A compound waveguide device contains a first optical waveguide, and a second optical waveguide placed in optical proximity to at least a portion of the first waveguide. The second waveguide (possibly electro-optically tunable), placed in optical proximity to the first waveguide, can be used for the coupling of optical energy, within a selectable spectral band, from the first waveguide to the second. The coupling effect between the first and second waveguides can be utilized in a variety of optical signal processing applications.
For example, in some filtering applications, efficient recollection of the coupled optical energy for further use (e.g., in signal detection or demodulation, source stabilization feedback) is required. Multiple wavelength bands may be transmitted through the first waveguide, in a wavelength division multiplexing (WDM) system, in which case the second waveguide can be used as a filter to extract information carried in one of the bands. If an electro-optic material (e.g., LiNbO.sub.3) is used to form the second waveguide, then the device can be configured as an active, electro-optically tunable filter. In another embodiment, the geometric and physical properties of the second waveguide itself may result in a useful passive filter inherently tuned to a particular wavelength of interest.
In another example, if an electro-optic material is used to form the second waveguide, the device can be configured as an intensity modulator for a fixed wavelength signal transmitted through the first waveguide. By applying an electric field to the second waveguide using, for example, a suitable high-speed electrode pattern, a refractive index change is induced in the second waveguide and a corresponding shift in the spectral response results. The transmitted intensity of the signal in the first waveguide can therefore be modulated by the shifting spectral response, resulting in a modulator which can operate up to microwave frequencies.
Depending upon the particular application, different coupling characteristics between the waveguides are required. However, certain improvements to these characteristics are commonly desired in many applications. Diffractive losses in the second waveguide itself, while in certain applications useful, in others may adversely affect the shape of the spectral response of the device. For example, eliminating diffractive losses is often desirable because recollection efficiency in a signal detection or demodulation device can be thereby improved.
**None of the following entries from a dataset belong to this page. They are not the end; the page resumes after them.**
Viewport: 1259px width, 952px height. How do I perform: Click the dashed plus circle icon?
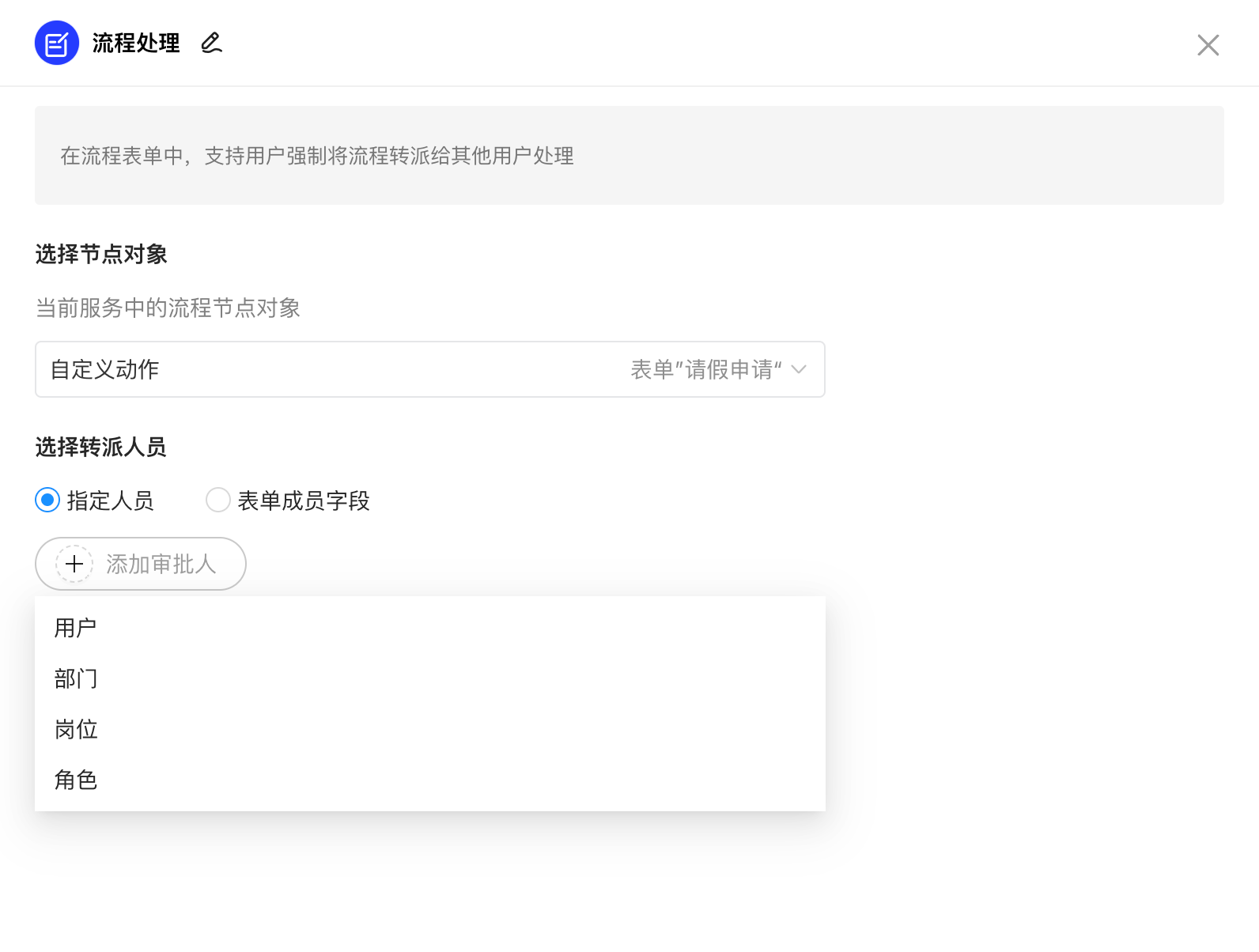click(74, 564)
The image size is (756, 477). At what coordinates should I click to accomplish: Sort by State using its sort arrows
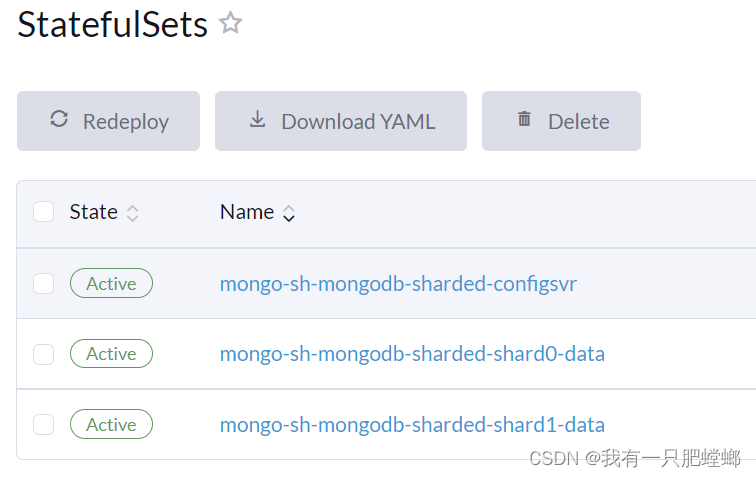tap(132, 213)
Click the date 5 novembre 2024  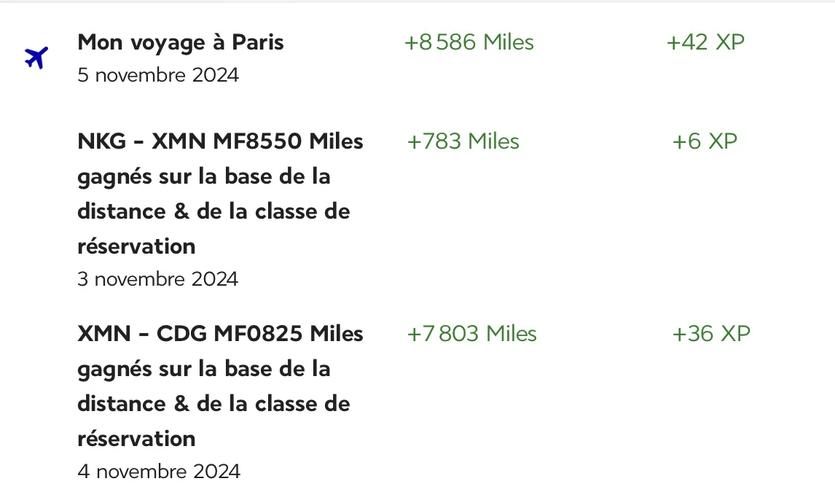click(158, 75)
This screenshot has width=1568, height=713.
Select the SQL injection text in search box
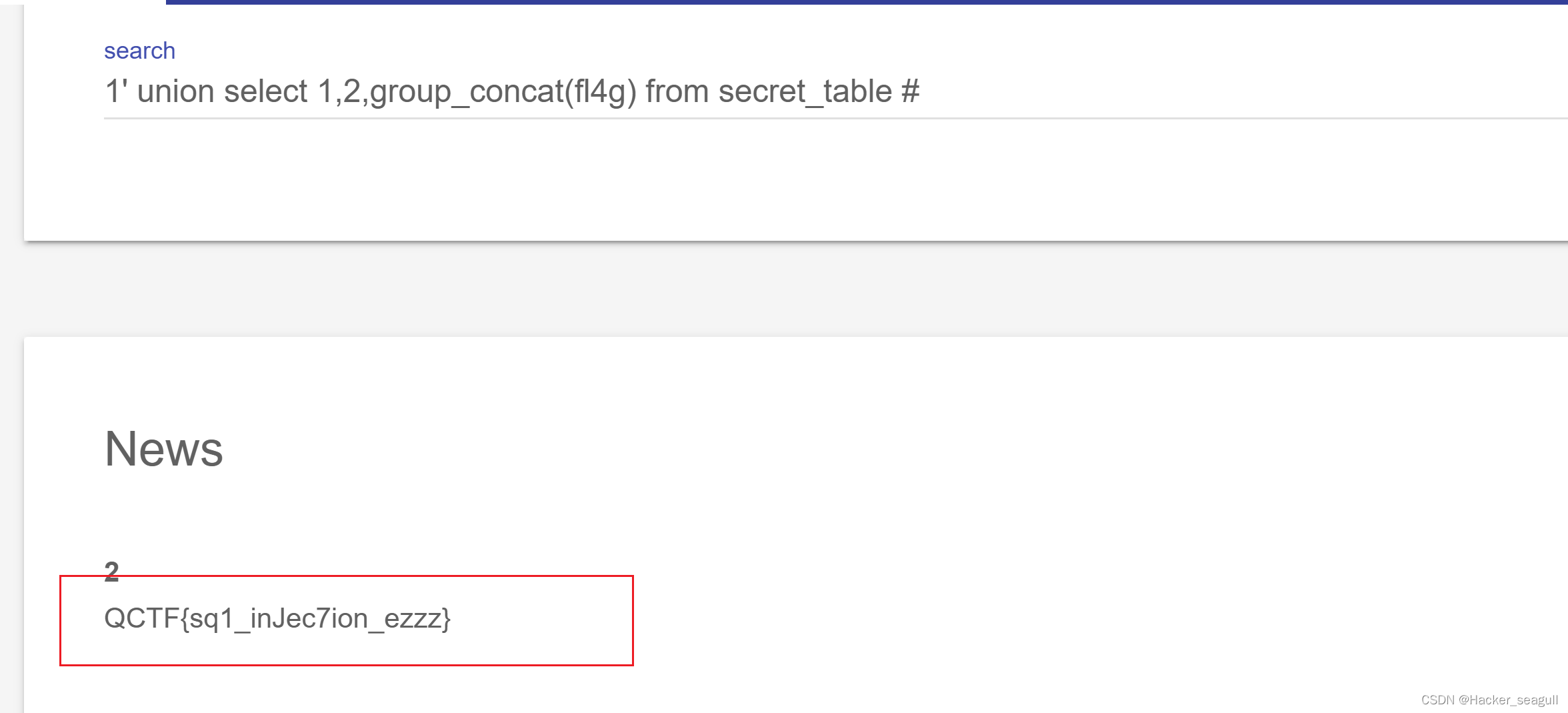click(512, 91)
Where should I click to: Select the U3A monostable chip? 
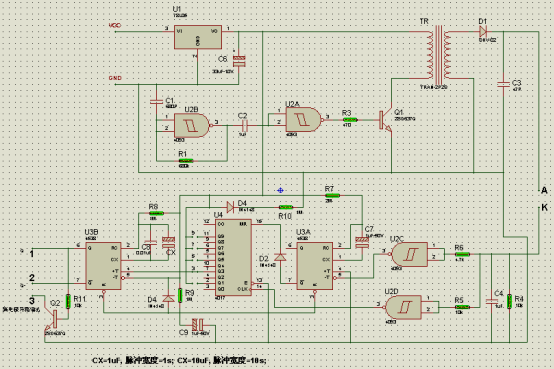[x=314, y=266]
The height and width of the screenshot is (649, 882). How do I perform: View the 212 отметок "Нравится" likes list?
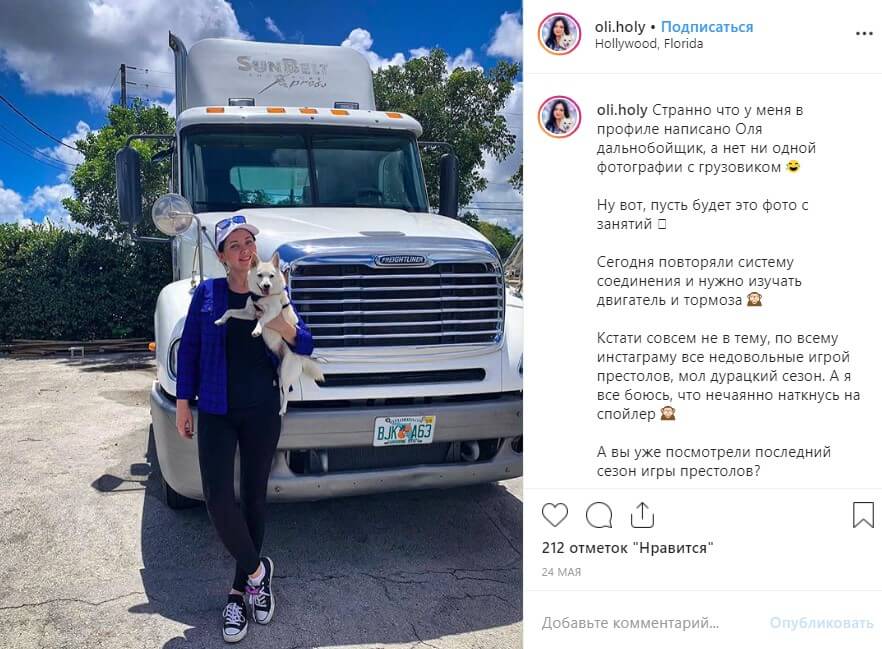point(627,548)
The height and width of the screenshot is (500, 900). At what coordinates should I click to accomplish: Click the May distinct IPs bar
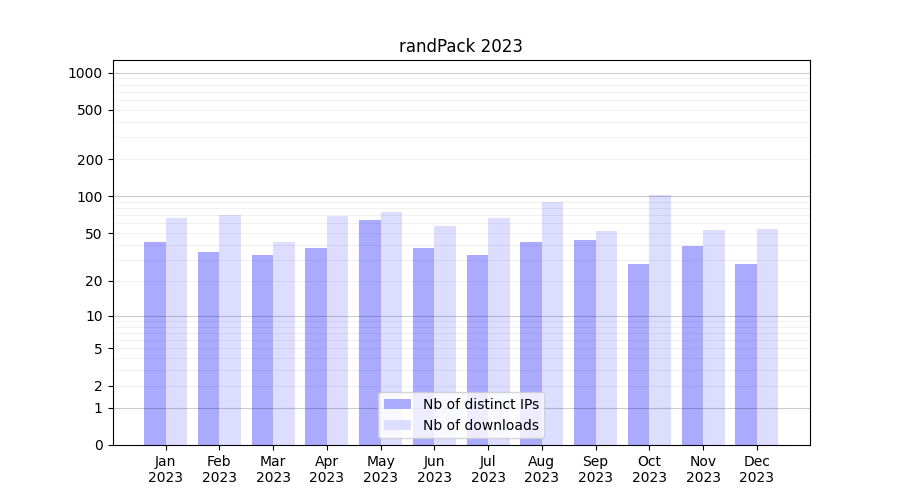(x=370, y=332)
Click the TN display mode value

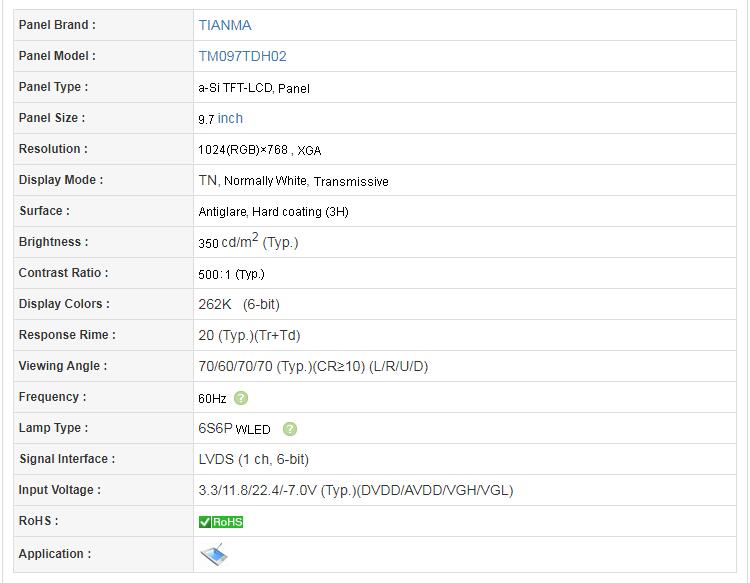207,181
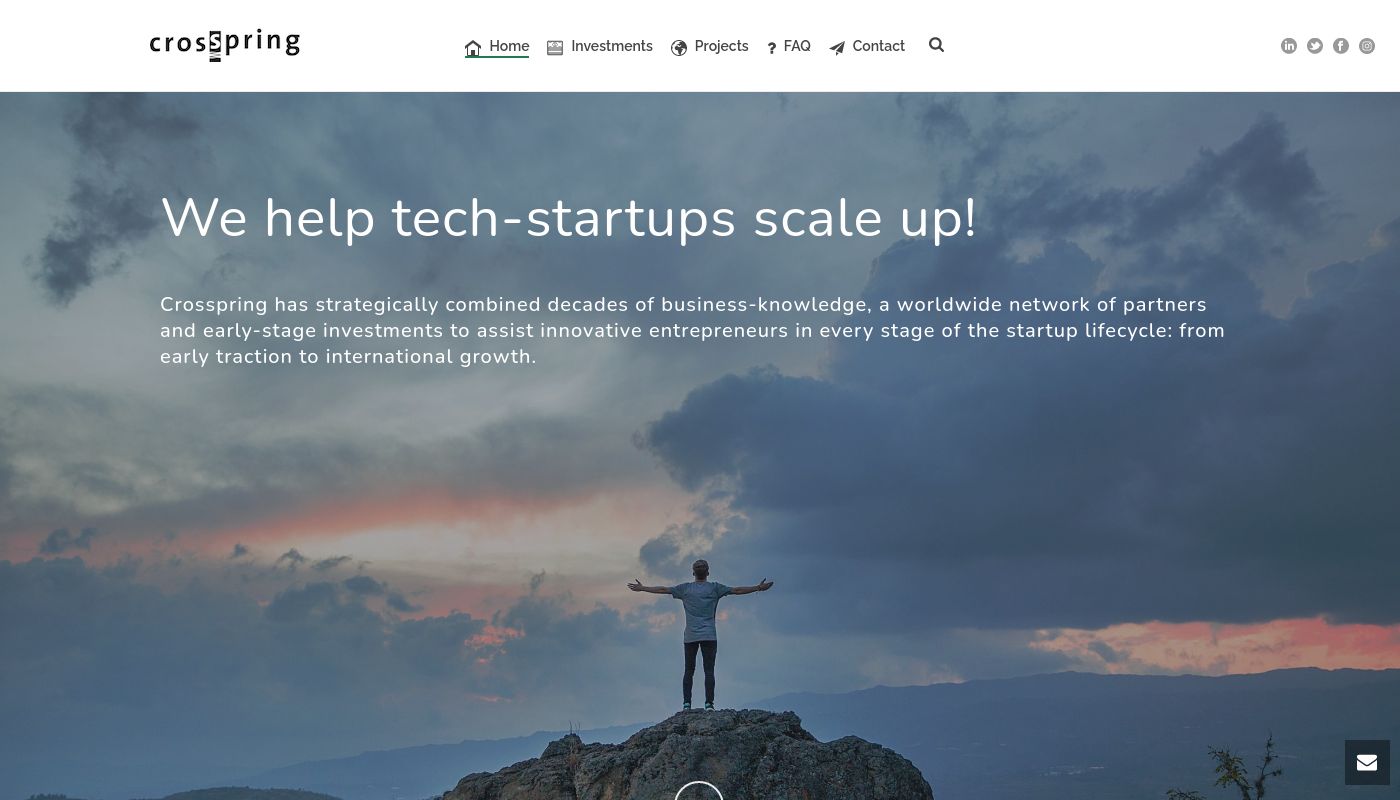Open the Contact page link
Viewport: 1400px width, 800px height.
click(x=878, y=46)
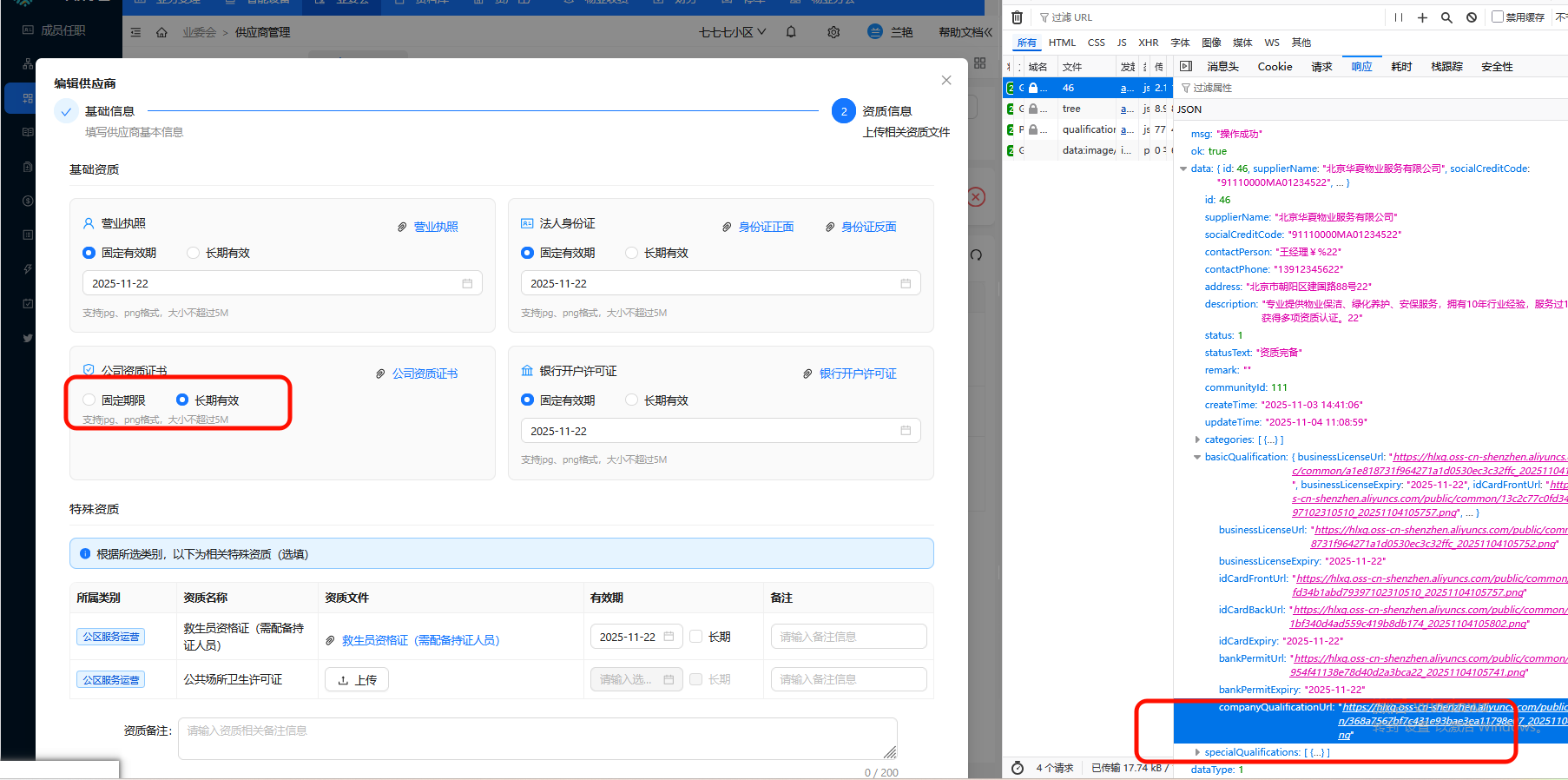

The operation of the device is determined by its intrinsic spectral response and the electric field applied to the second, electro-optically tunable waveguide. In a filtering context, sharpening the coupling resonance, in either a bandpass or bandstop configuration, improves the spectral selectivity of the device. In a modulation context, steepening the edge of the coupling resonance can increase a modulation of an optical carrier transmission for a given amount of device tuning about the carrier wavelength. Therefore, for a given transmission modulation, steepening the coupling resonance lowers the operating voltage of the device. In either context, altering the geometry of the second, electro-optically tunable waveguide to increase the applied electric field and its distribution therein increases device tunability, and thereby improves its performance.
Therefore, what is required, is a compound waveguide device with improved tunability and which offers other improvements to known devices. In the filter context, preventing unnecessary diffractive losses in the second waveguide improves spectral selectivity and secondary coupling. In the modulator context, steepening the resonance edge increases device responsivity which allows for lower drive voltages.